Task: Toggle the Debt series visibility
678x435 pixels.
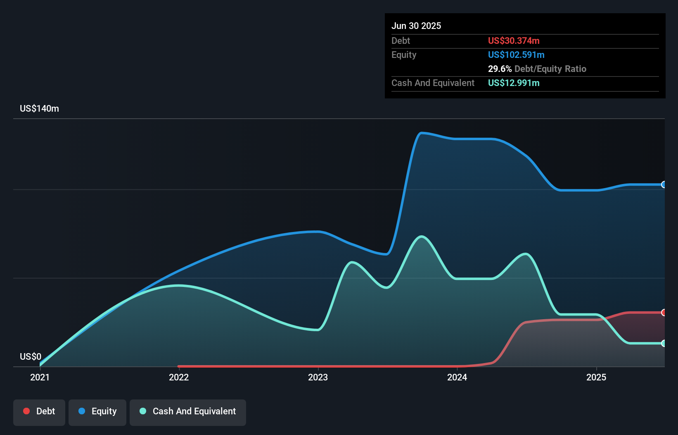Action: pyautogui.click(x=39, y=411)
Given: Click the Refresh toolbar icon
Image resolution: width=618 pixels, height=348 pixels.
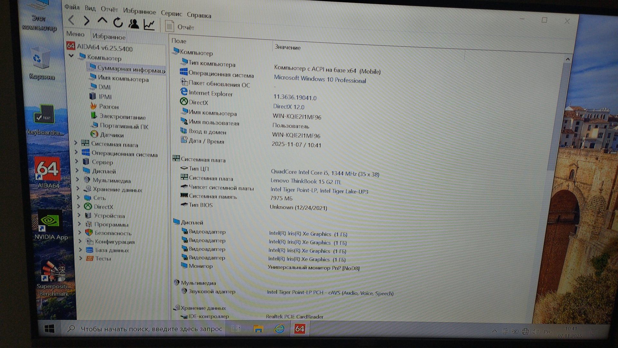Looking at the screenshot, I should click(x=118, y=23).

++++

#### [What to produce]
Starting where a line contains "Given: Click the Refresh toolbar icon" and finishing at the last line above, set down every line exactly as it reads, with no pictures.

#### [The completed task]
Given: Click the Refresh toolbar icon
Image resolution: width=618 pixels, height=348 pixels.
Looking at the screenshot, I should click(x=118, y=23).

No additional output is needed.